[Item coordinate data]

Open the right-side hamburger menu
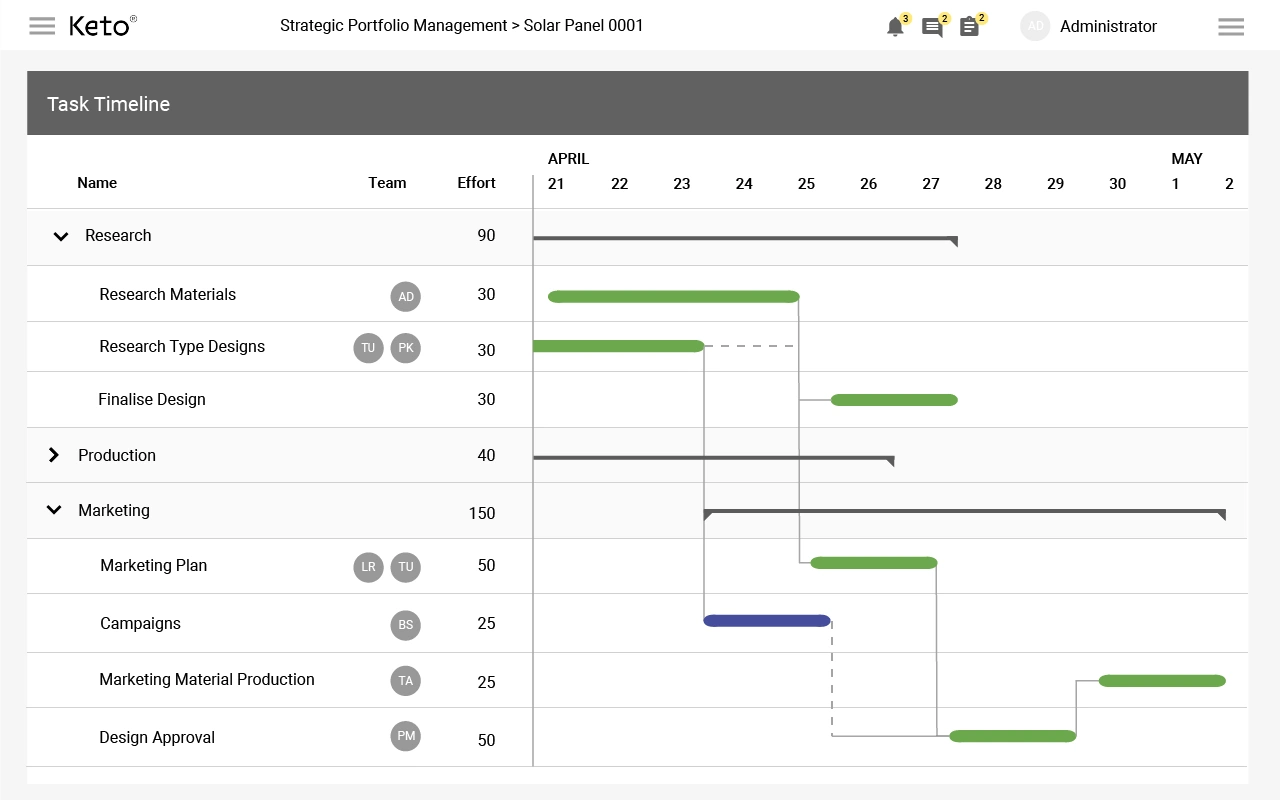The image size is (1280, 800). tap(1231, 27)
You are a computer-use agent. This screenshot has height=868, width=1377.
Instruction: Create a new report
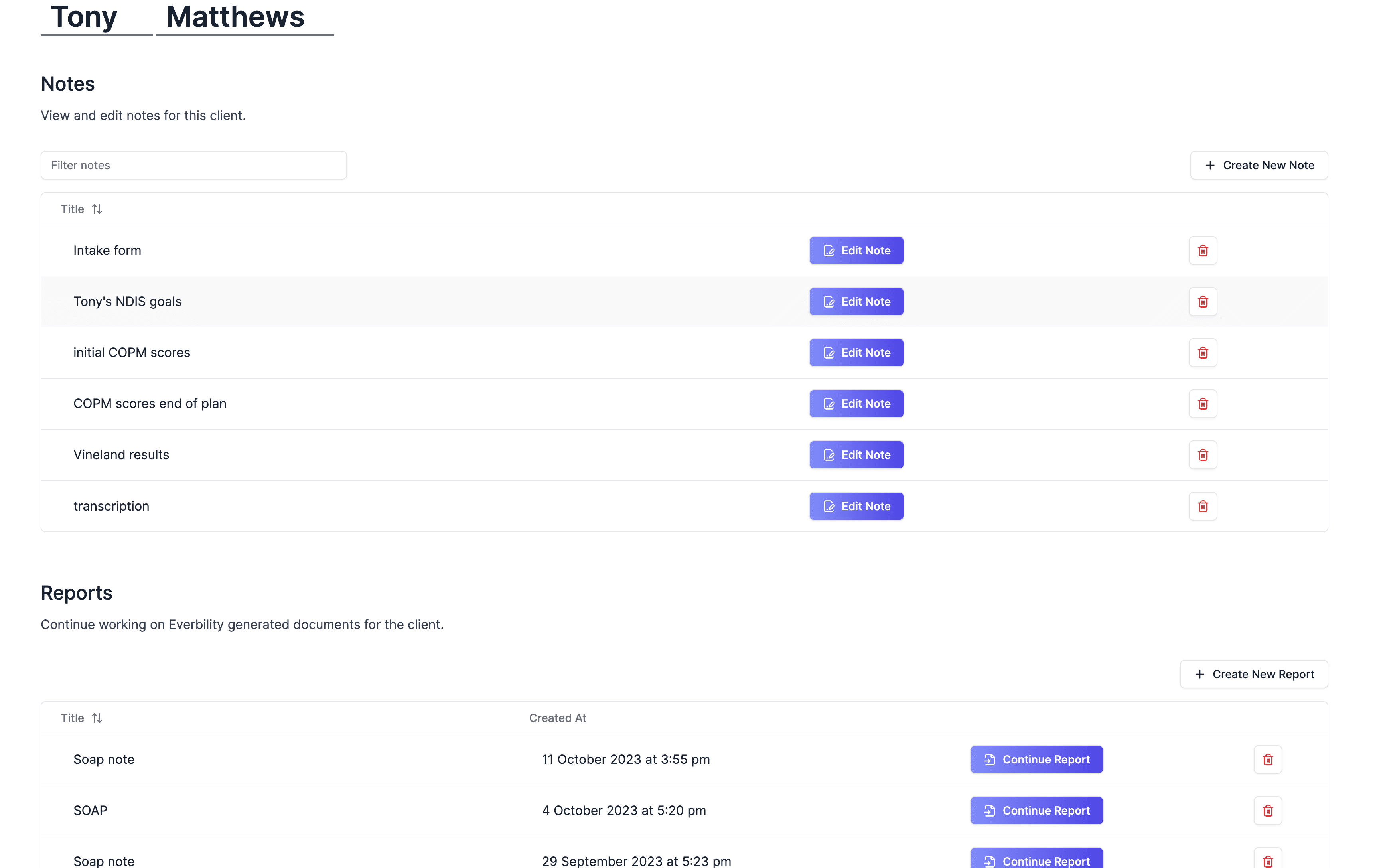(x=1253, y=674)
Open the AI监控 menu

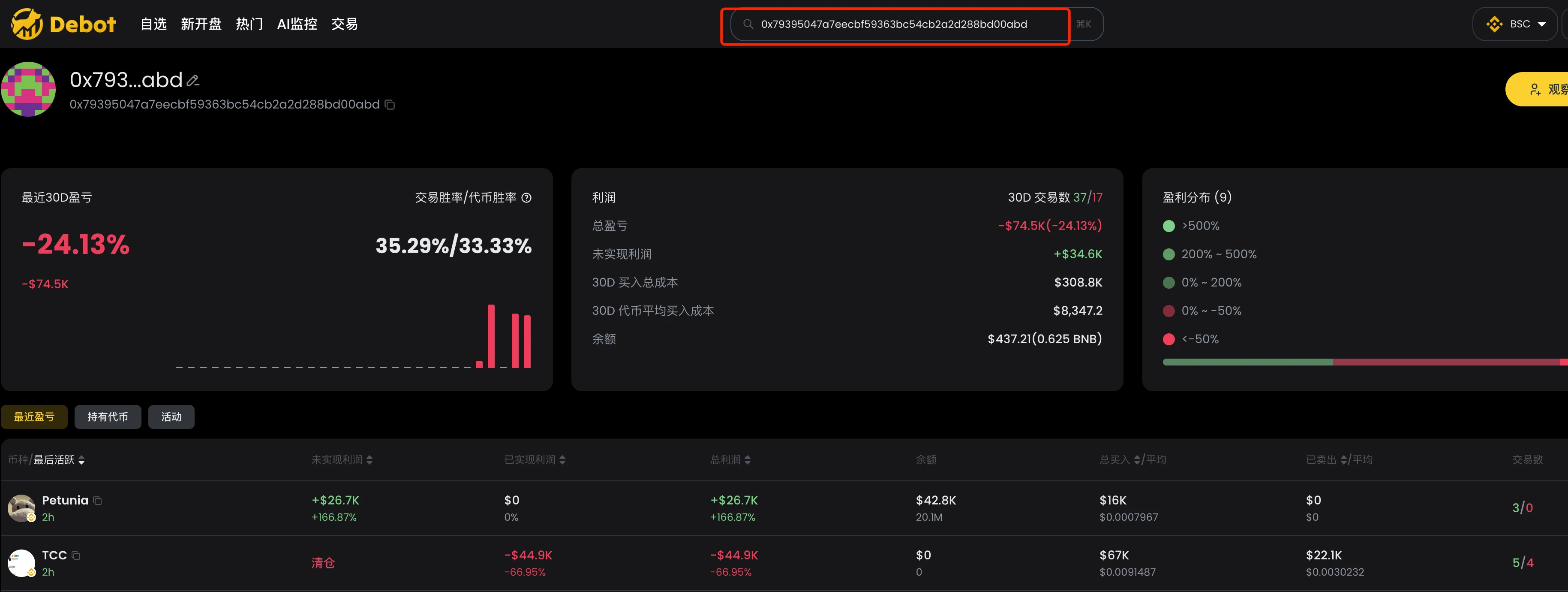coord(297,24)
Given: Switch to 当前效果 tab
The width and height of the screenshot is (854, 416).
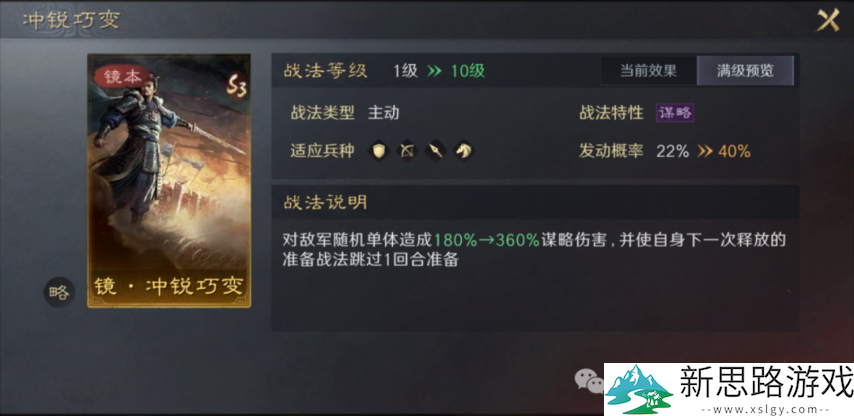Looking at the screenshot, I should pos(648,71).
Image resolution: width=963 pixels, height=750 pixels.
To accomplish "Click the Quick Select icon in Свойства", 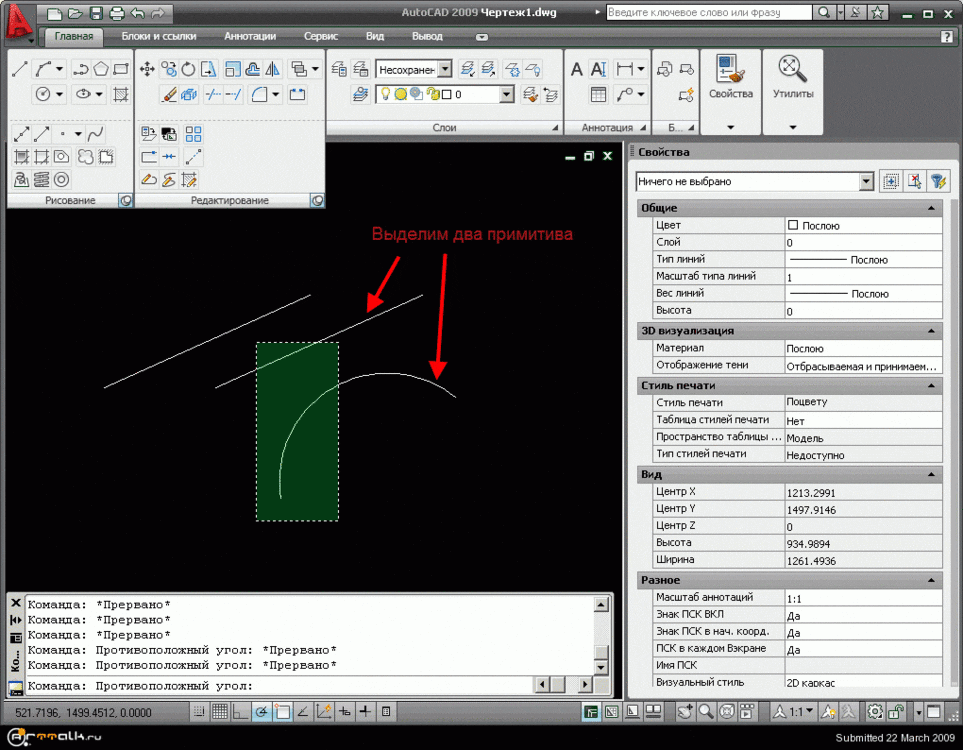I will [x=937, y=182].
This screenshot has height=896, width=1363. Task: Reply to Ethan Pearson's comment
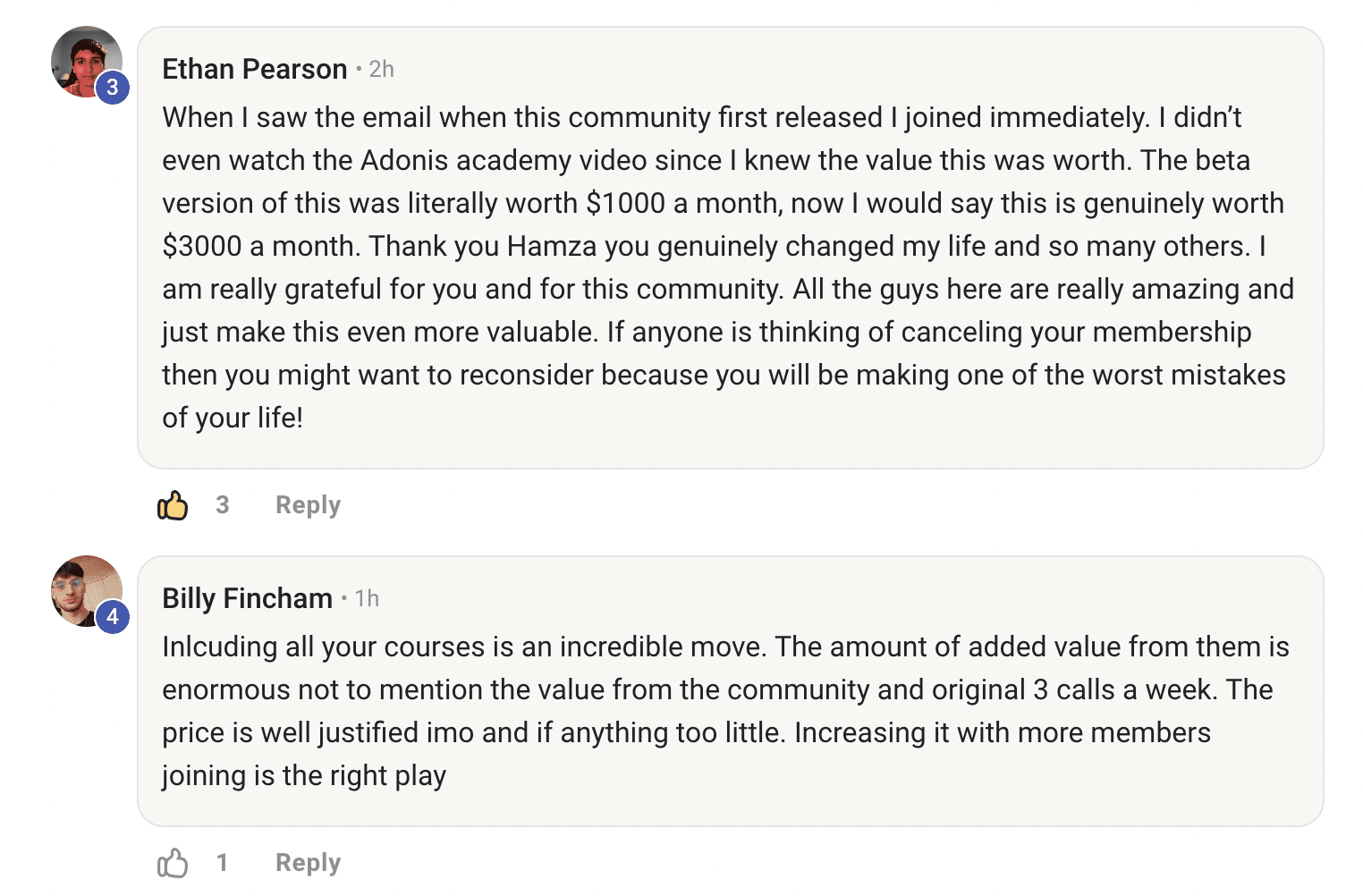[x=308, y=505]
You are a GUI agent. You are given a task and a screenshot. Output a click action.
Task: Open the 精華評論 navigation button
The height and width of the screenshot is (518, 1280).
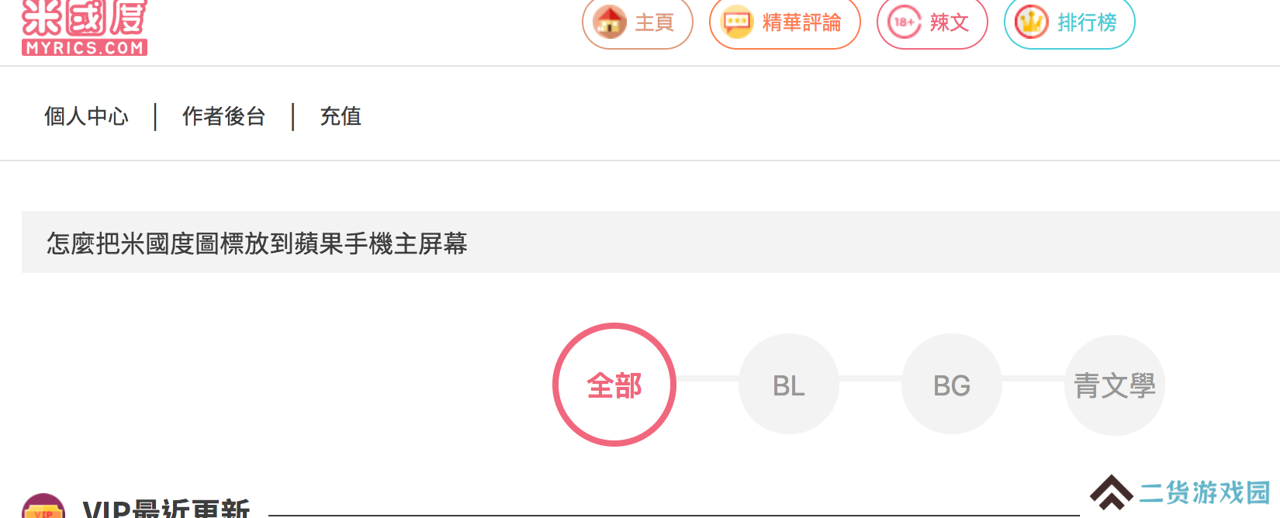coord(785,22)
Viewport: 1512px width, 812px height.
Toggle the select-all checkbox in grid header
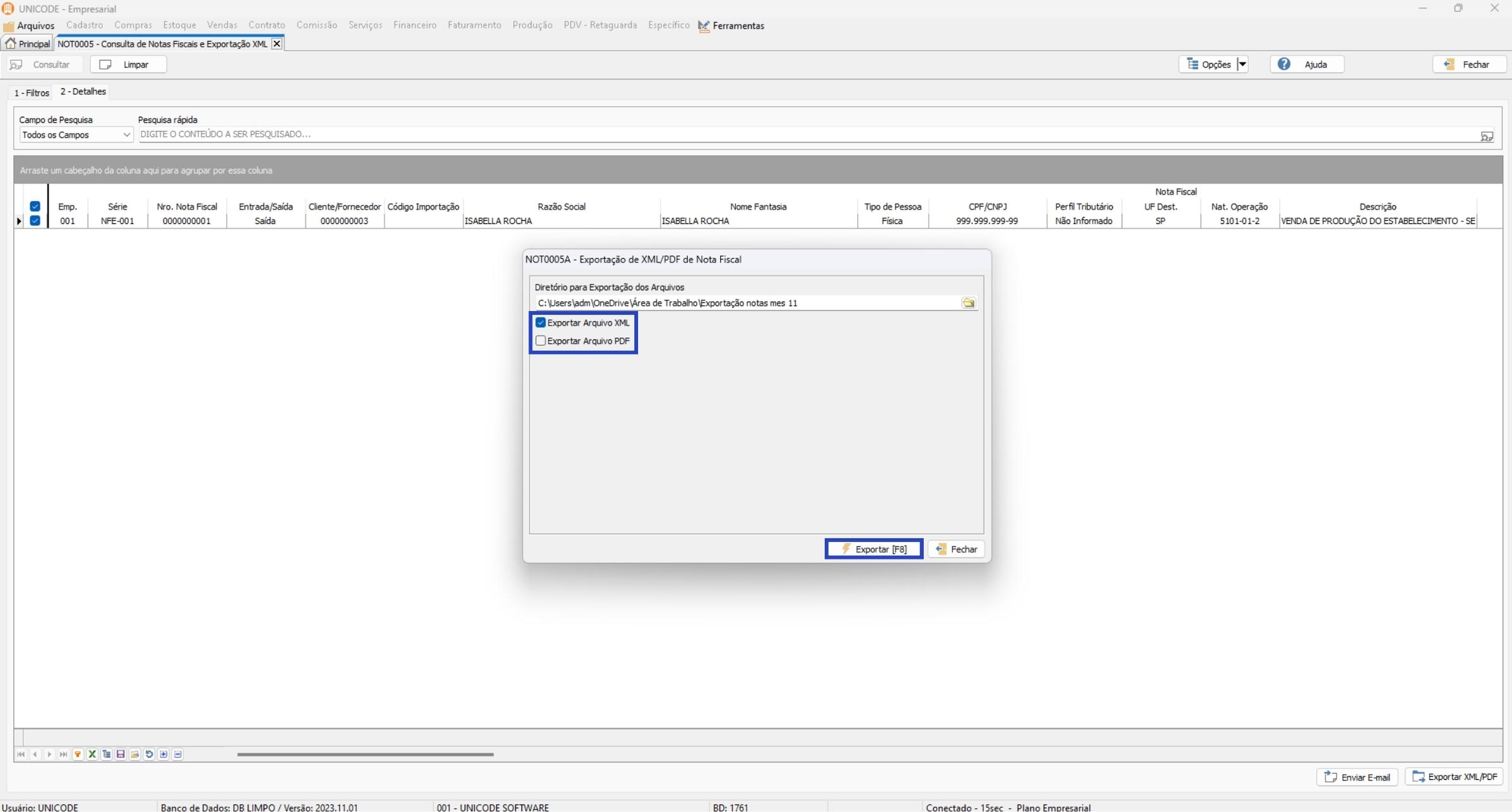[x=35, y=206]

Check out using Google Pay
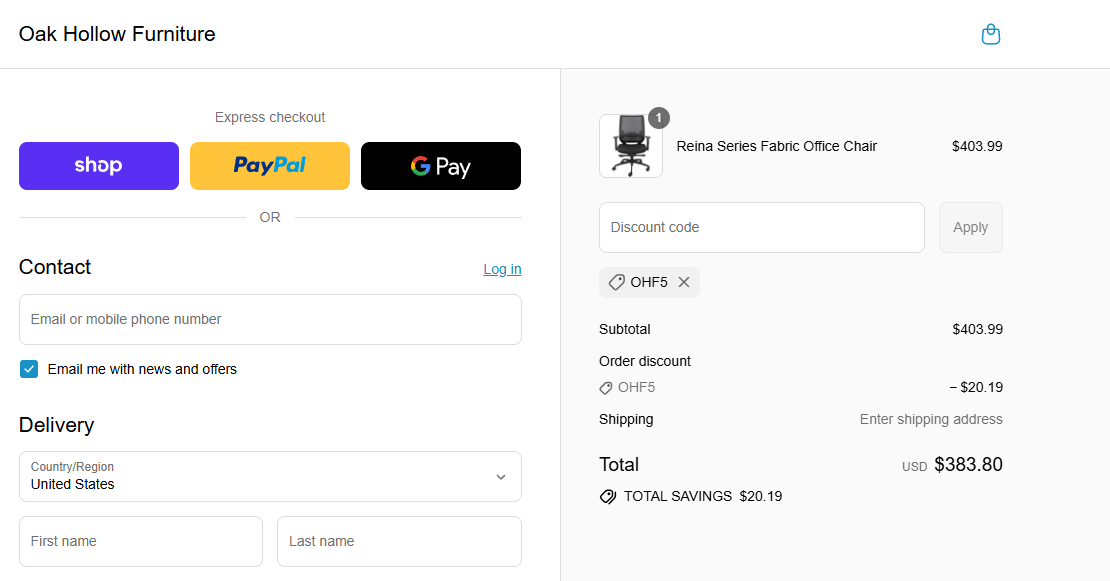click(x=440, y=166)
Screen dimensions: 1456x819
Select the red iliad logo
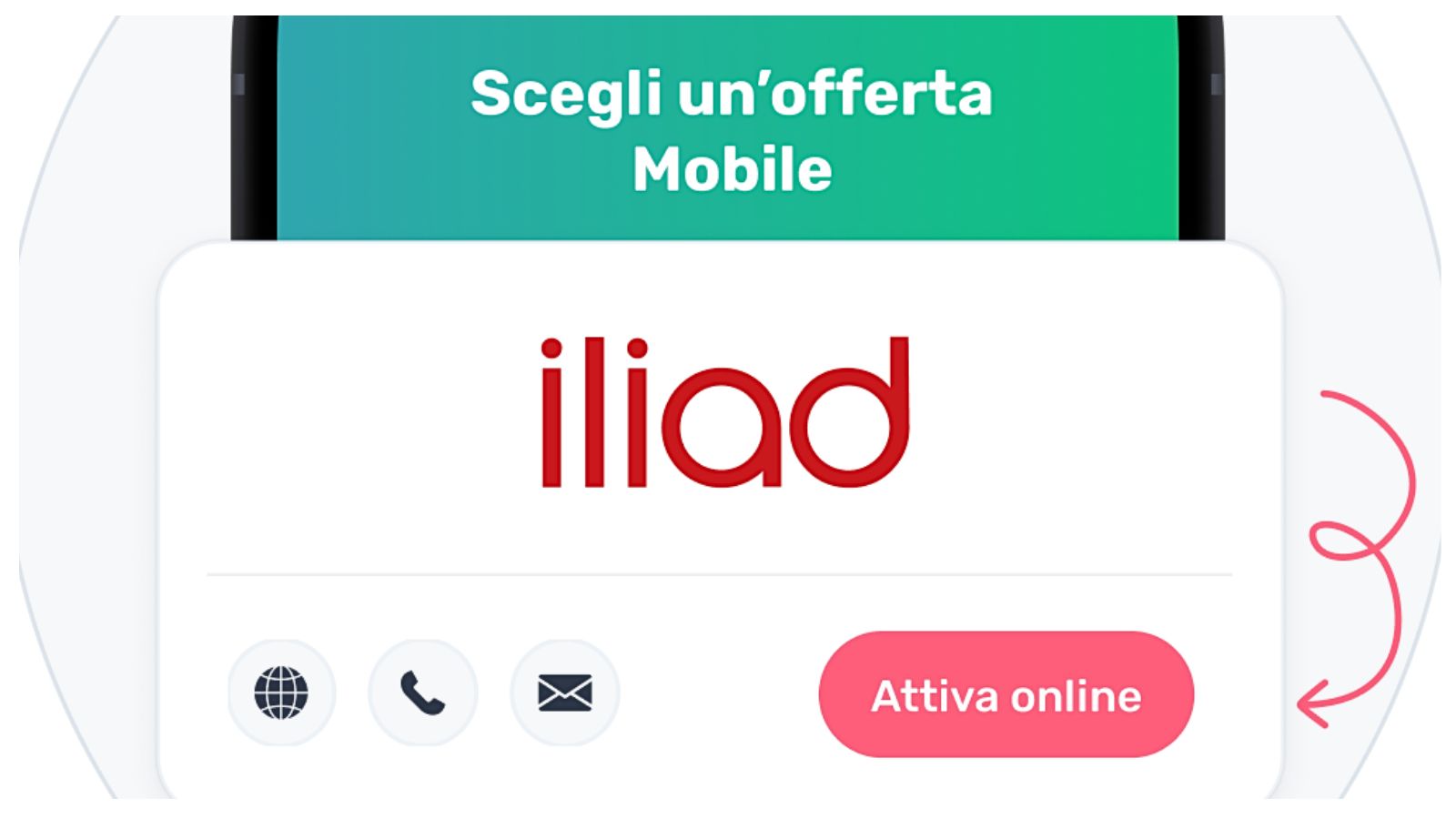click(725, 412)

§ **INSTRUCTIONS TO FOLLOW**
How many lines in the records contain the word "agent"? Tally them and give only the number.

§ **WRITTEN REPLY**
2